* WHAT YOU NEED TO DO: Pull out every line below containing the word "agent".

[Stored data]

• • • • •

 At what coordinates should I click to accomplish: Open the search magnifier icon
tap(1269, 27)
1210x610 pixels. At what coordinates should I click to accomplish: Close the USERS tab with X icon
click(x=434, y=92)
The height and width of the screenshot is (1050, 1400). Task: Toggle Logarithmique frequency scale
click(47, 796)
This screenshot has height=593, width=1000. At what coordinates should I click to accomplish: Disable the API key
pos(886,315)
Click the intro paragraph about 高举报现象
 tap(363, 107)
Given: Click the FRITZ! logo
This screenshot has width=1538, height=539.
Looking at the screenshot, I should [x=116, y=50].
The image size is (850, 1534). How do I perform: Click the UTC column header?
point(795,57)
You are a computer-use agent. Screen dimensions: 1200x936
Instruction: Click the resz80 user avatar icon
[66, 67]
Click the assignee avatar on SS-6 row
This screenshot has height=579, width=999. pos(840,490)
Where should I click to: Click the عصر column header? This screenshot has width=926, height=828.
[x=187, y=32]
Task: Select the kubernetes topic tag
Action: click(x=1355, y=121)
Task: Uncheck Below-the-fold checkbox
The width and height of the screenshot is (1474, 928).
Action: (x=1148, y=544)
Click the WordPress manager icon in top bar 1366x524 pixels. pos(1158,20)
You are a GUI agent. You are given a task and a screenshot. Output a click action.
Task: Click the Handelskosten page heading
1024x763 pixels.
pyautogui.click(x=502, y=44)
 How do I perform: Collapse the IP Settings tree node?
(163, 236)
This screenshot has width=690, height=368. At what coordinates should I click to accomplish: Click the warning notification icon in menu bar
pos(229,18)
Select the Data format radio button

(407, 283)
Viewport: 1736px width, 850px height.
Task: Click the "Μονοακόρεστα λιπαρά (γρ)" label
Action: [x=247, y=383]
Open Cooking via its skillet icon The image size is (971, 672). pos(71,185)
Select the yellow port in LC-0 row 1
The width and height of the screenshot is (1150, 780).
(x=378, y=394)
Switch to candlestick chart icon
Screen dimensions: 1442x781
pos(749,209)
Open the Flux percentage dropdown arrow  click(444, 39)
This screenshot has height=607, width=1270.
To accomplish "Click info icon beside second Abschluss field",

• • • • •

* RESPONSE BOX:
You are a computer-use agent. Screen dimensions: 1200x936
You are a GUI agent. You are given a task and a screenshot. Output a click action.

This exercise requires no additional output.